Las excepciones a la regla surgieron cuando otros países plasmaron en pantalla sus puntos de vista de acuerdo al significado de crimen en sus respectivas culturas. Estos filmes mostraron una frescura por medio de diferentes rostros del crimen y establecieron el hecho de que un gangster no se mueve necesariamente alrededor de una vida elegante y entretenida. Tokyio Drifter (1966) de Seijun Suzuki en Japón, Cidade de Deus (2002) de Fernando Meirelles en Brasil, la trilogía Pusher (1996, 2004, 2005) de Nicolas Winding Refn en Dinamarca, La Haine (1995) de Mathieu Kassovitz y Un Prophète (2009) de Jacques Audiard en Francia y Sin Nombre (2009) de Cary Foji Fukunaga en México son tan solo algunos ejemplos de filmes que han demostrado que el crimen no es tan solo un fenómeno de chicos rudos en vidas estilizadas. El realismo no es una característica predilecta para Hollywood en su cine de gangsters.

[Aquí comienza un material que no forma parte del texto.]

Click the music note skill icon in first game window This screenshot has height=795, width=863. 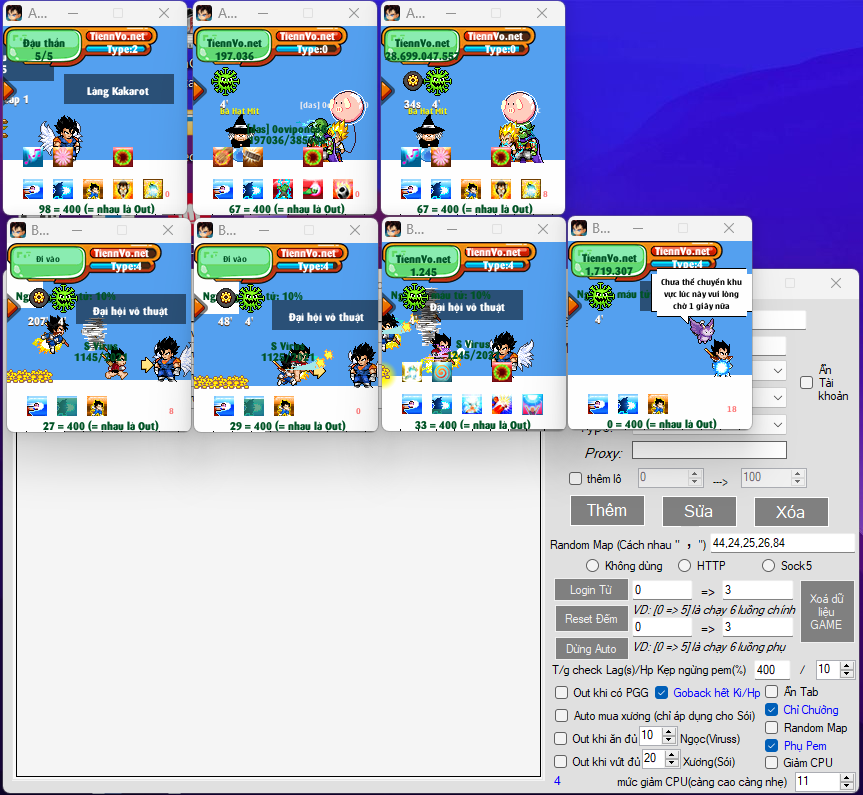tap(33, 156)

Fue en el 2008 cuando Matteo Garrone sorprendió a las audiencias de todo el mundo con su filme Gomorra. El filme italiano, basado en el libro homónimo de Roberto Saviano, reúne diferentes tópicos y explora la iniciación y desarrollo de la vida criminal en un rincón del sur de Italia. Garrone construye una imágenes violentas y crudas a través de un ritmo lento, resultando en una sensación más realista. El realizador nos lleva al núcleo del clan Casalesi, un sindicato criminal dentro de la Camorra, para explicar todos los factores que crean y sostienen el estilo de vida tan violento de Nápoles, la ciudad donde se sitúa la historia.

El uso de imágenes violentas es una técnica especializada en la que Garrone destaca con maestría: el director sugiere que una violencia intensa está a punto de ser mostrada en cualquier momento y, de pronto, engaña a su audiencia con la ausencia de ésta, creando así una tensión que prevalece en la mayoría del filme. No es que la violencia nunca se concrete, sino que cuando la vemos en pantalla es impredecible y brutal. La acción aparece en el momento que menos lo esperas, y está ausente cuando más crees que estallará. La escena con la que abre la película es un ejemplo perfecto de cómo Garrone utiliza esta técnica.

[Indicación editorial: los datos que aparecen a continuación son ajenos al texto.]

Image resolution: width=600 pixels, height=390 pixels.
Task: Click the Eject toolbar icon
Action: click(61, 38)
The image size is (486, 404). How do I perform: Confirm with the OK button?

Otro magnífico elemento ejecutado por el director es el desglose de la estructura del crimen organizado. Gomorra nos presenta la dura realidad de cómo funciona la mafia napolitana: la extorsión en donde familias de escasos recursos se ven involuntariamente involucradas, la iniciación de niños en la Camorra, los negocios y administración de la mafia, la jerarquía imprescindiblemente respetada, las soluciones precipitadas cuando las complicaciones se asoman, la corrupción que sirve de escudo protector a estos gangsters, etc. Todo está excepcionalmente desarrollado y construido en cuanto al estilo narrativo del filme: se siguen cada uno de estos tópicos a través de diferentes personajes, y cada uno de ellos lucha contra sus propios demonios. Garrone quiere mostrar a su audiencia todas las facetas del crimen; busca que todos seamos testigos impotentes de los que sufren y de los que se benefician de este fenómeno.

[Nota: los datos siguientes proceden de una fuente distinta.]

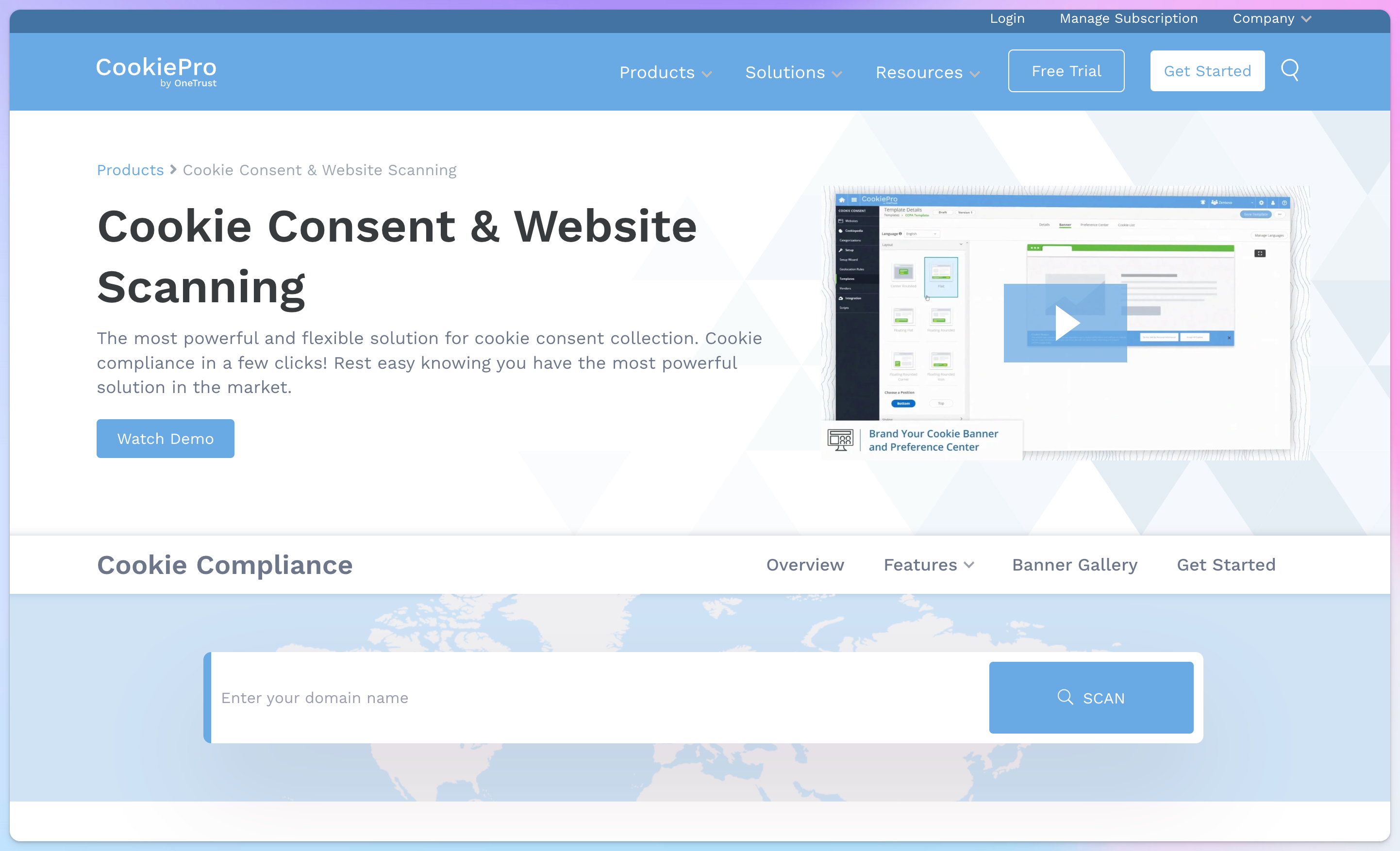The width and height of the screenshot is (1400, 851).
Task: Open the Products navigation dropdown
Action: tap(665, 73)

La película de Garrone, con sus características originales y elementos narrativos, se ha convertido un referente en el nuevo cine de crimen desde que se estrenó hace casi diez años. La banda sonora se mezcla con las sensaciones fuertes que las imágenes sugieren, y el uso de la violencia cruda es brillantemente expuesta con altibajos de imágenes y sonido.

Gomorra no es un acercamiento con fines de entretenimiento de lo que podría ser la mafia en Italia. Es más bien un ejercicio de análisis que hace del filme una experiencia gratificante para el espectador que disfruta ser parte de la historia, aunque sea como un testigo de las banalidades de los mafiosos y su destructiva naturaleza.